Detecting the Undetectable: How Altum Sequencing Is Transforming Acute Myeloid Leukemia Monitoring
We demonstrated that our assay could detect residual disease in AML patients after treatment with 92% sensitivity and 88% specificity—a significant leap forward compared to traditional monitoring techniques.
Early relapse detection in Acute Myeloid Leukemia (AML) can make the difference between remission and recurrence. At Altum Sequencing, we've developed a game-changing, non-invasive approach to monitoring minimal residual disease (MRD) that is already showing real clinical promise.

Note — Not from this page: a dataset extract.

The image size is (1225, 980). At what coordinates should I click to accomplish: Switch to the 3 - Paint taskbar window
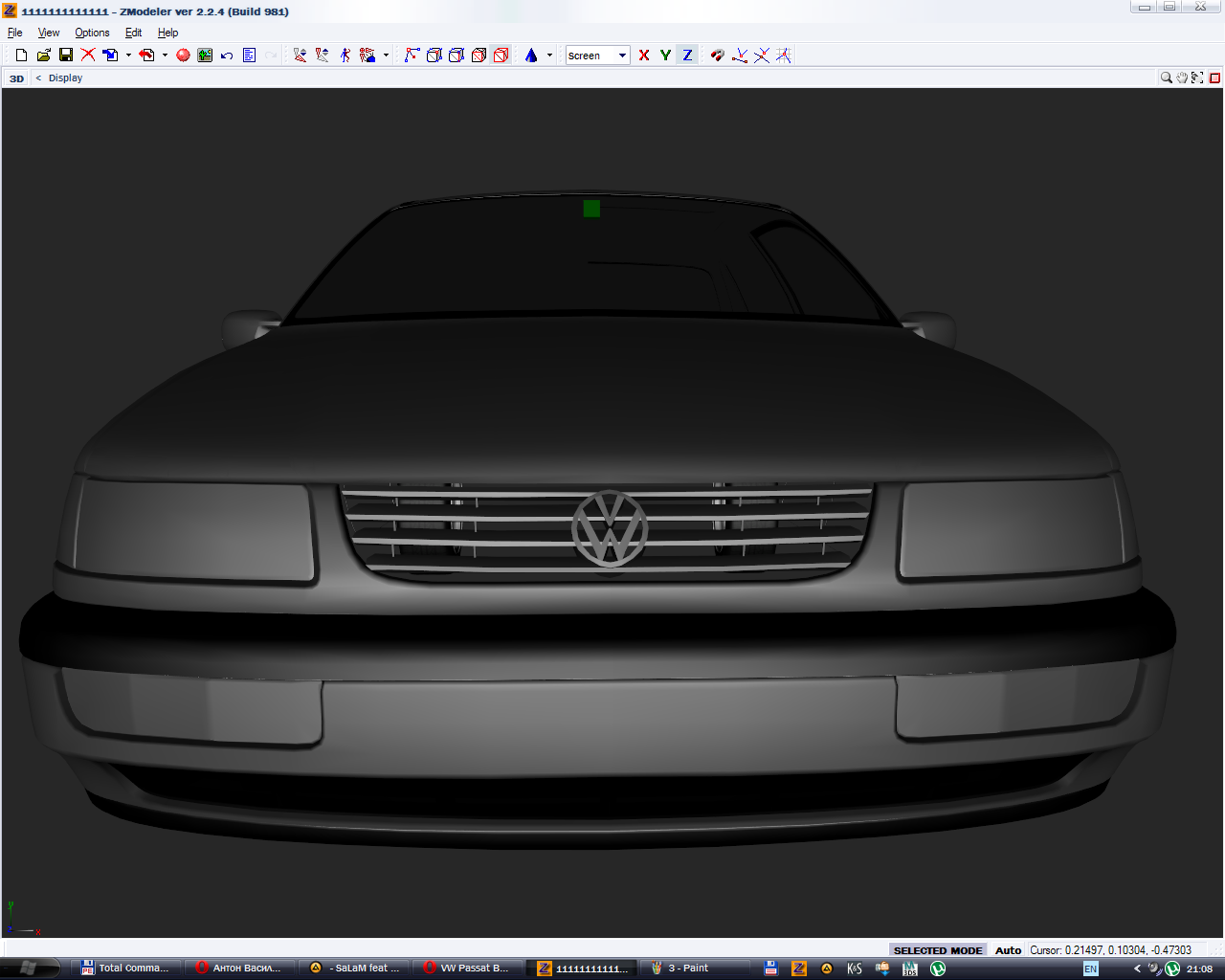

Acute Myeloid Leukemia is a fast-moving and life-threatening blood cancer. Monitoring residual disease after treatment is critical for predicting relapses — but standard techniques like flow cytometry and qPCR often fall short, requiring painful bone marrow biopsies and lacking the sensitivity needed for early intervention.
Our tumor-informed ctDNA assay (personalized for each patient and tumor type), developed at Altum Sequencing, leverages cutting-edge next-generation sequencing (NGS) to detect MRD through a simple blood draw. This approach not only increases patient comfort, but also dramatically improves sensitivity and clinical decision-making.
In one of our latest studies published in the journal Haematologica (https://haematologica.org/article/view/8771), we demonstrated that our assay could detect residual disease in AML patients after treatment with 92% sensitivity and 88% specificity—a significant leap forward compared to traditional monitoring techniques. More importantly, our technology was able to identify patients at high risk of relapse months earlier than standard protocols.
This innovation aligns with our mission: to make precision oncology accessible and actionable. By enabling earlier and more accurate detection of relapse, Altum Sequencing’s technology offers clinicians a powerful tool to adjust treatment strategies proactively—ultimately improving survival outcomes and patient quality of life.